Once recombination mosaics have been constructed, sequence information from the founders can be projected onto RILs. Importantly, variants can be imputed even when they are not directly genotyped in any of the RILs. Thus, low-cost sparse genotyping data for the RILs can be used to infer the mosaics and then dense genomic data from the founders can be copied onto them to impute all variants (Fig. 3). In general, there is uncertainty in the genome mosaics and in the founder genomes, which can be easily accommodated by representing genotypes and haplotypes as dosages. Association mapping itself can be performed on the dosages of either haplotypes or imputed variants. Performing both types of association may be used to distinguish whether a QTL is caused by a bi-allelic variant or is haplotypic (Yalcin et al. 2005): evidence from an outbred eight-parent MPP in rats, Rattus rattus, suggests that ~40% of QTL are caused by multiple causal variants, or equivalently that multiple founder haplotypes have different effects (Baud et al. 2013).

Fig. 3: Reconstruction of MAGIC recombination mosaics and imputation.
figure 3

a In this schematic example, the MAGIC founders are genotyped more densely and confidently than the MAGIC recombinant inbred lines. The observed genotypes in the recombinant inbred lines (white) can be used to infer the ancestry mosaics (background colours) from which unobserved genotypes (black) can be imputed. Two examples of ancestry mosaics reconstructed from low-coverage sequence data in b Arabidopsis thaliana and c bread wheat. In b, the ancestry mosaic is estimated using the Reconstruction program (http://mtweb.cs.ucl.ac.uk/mus/www/19genomes/MAGICseq.htm), and accuracy is assessed as the fraction of mismatches in each block between the inferred founder haplotypes and calls derived directly from low-coverage sequencing data. In c, the inferred ancestry proportion probabilities (dosages) are emitted after imputation using the software, STITCH (Davies et al. 2016).

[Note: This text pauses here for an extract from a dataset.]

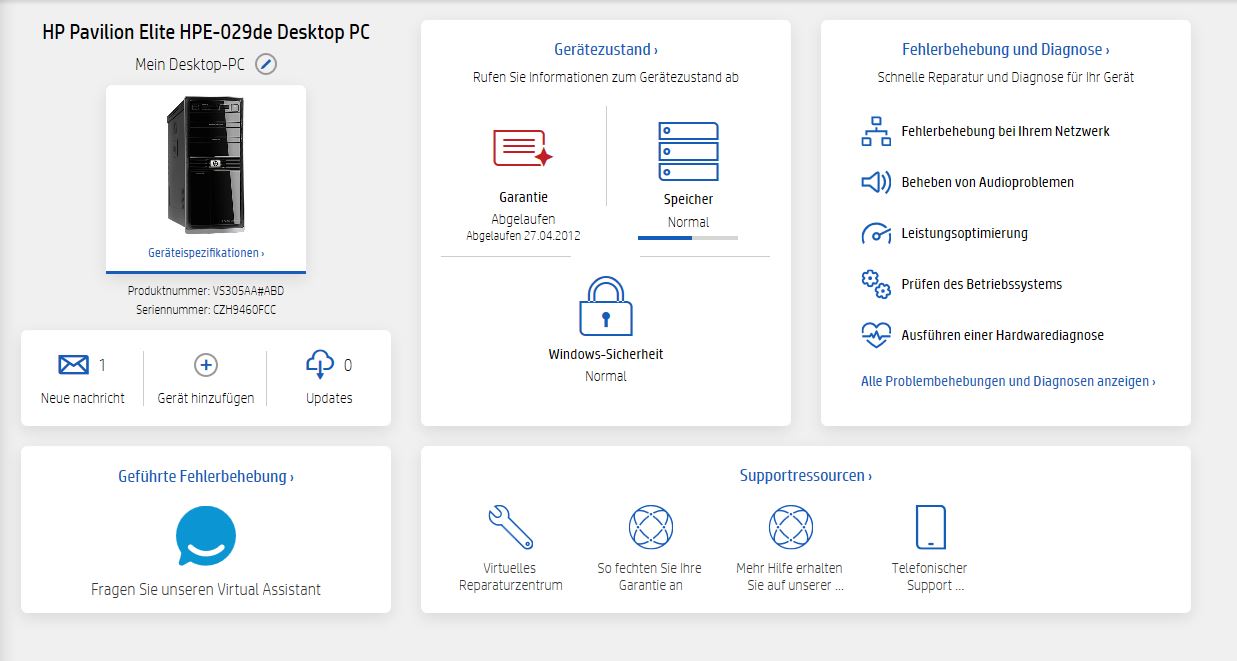Launch the Virtual Assistant chat bubble icon
1237x661 pixels.
point(206,537)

Genotype imputation has been an active area of research in the past decade, and many powerful methods have been published and extensively applied already. Some of the most popular for human population studies are Beagle (Browning 2008) and IMPUTE (Howie et al. 2009). A common drawback of these established methods is that they rely on high sequencing depth and on the availability of a high-quality reference panel to infer and follow the haplotypes in the progeny. These conditions are, however, not always achieved for non-model organisms including crop species. For this reason, various methods have been developed to cater for the crop community, including mpMap (Huang et al. 2014), FILLIN (Swarts et al. 2014), STITCH (Davies et al. 2016), LB-Impute (Fragoso et al. 2016), LinkImputeR (Money et al. 2017) and magicImpute (Zheng et al. 2018). We note that the founder haplotypes of an MPP play a similar role to haplotype reference panels that are used in human genetics. However, while the latter is a construct, being simply a convenient set of basis haplotypes from which every chromosome can be derived as a mosaic, the MPP founder haplotypes are the real ancestral genomes for the MPP population and usually correspond to stable lines or varieties.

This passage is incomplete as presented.